I'd agree with that most of the time and can argue for either way, but a VX is not the length of the QE2, about a metre from engine to dash, so cable loss is negligable and injector pulses are straight DC, no data to get corrupted. I scoped out the signals I needed before I began and did not want extension cables with more plugs to feed through the tight bodywork.

I run a large electronics service company, so I'm not ignorant to the implications of extending cables, I'm probably quite anal about mega tidy, easy to maintain installations though. I wanted all the controls and different signals in one neat area for easy fault finding, and one type of cable with one function with no unnecessary joins front to back, easy for me to understand, install and remove.

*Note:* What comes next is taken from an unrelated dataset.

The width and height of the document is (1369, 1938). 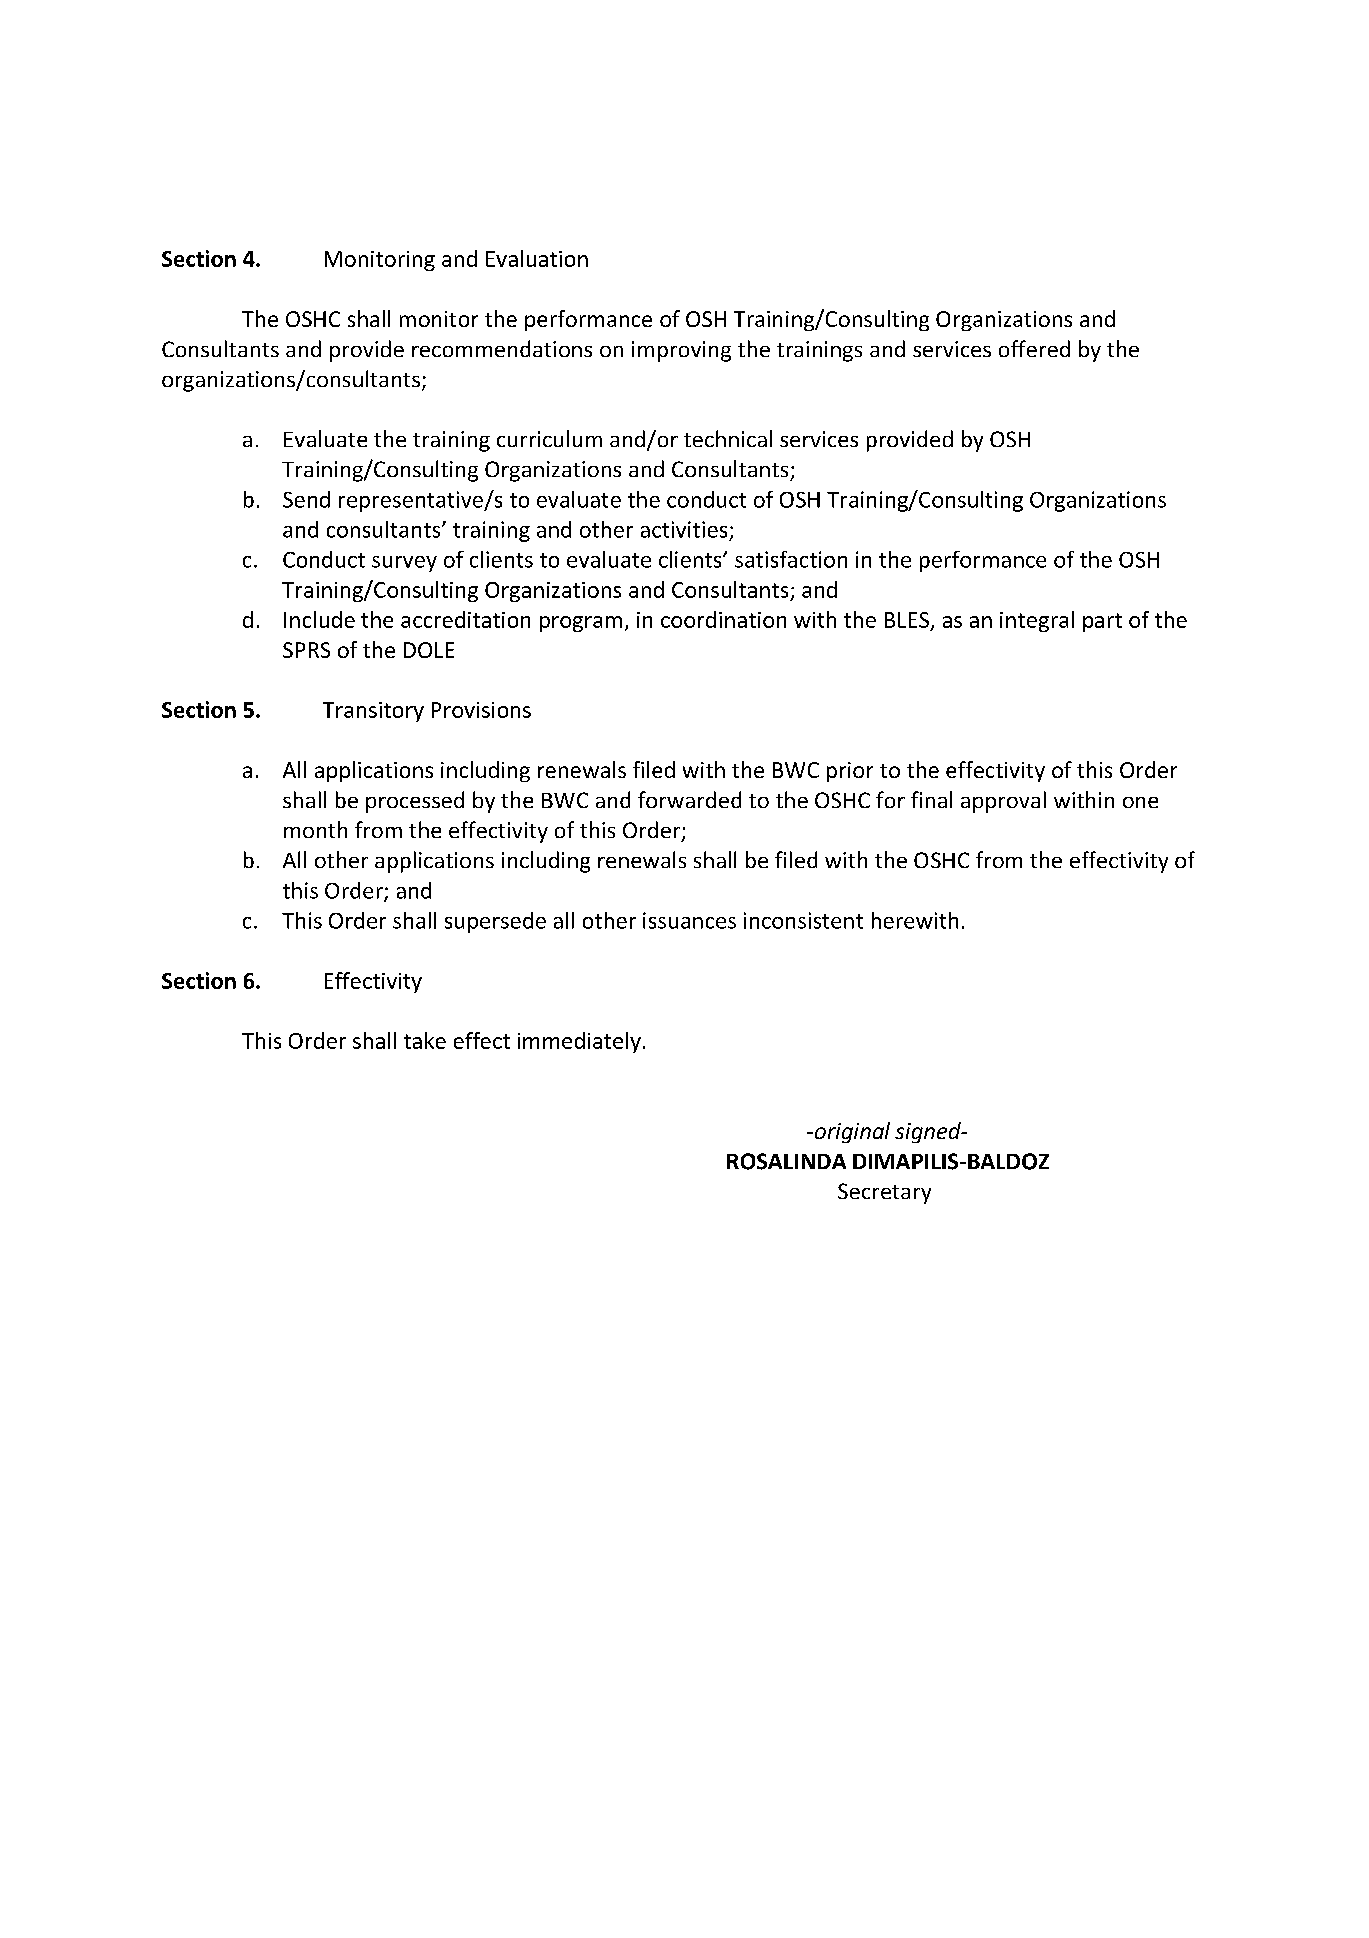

Like anything its personal preference, I'm sure I'd go a different way with another type of car and any other way will work just as well. ;)


ok cool. will stick to the original plan the same as yours then otherwise it means extending the serial connectors etc.

any advice re the cable to extend the injectors?

just looking at the clutch switch wiring diagrams and it has +12v going to it... the racelogic unit requires a switch that goes to gnd... :(

Edited by Guy182, 15 February 2008 - 12:37 PM.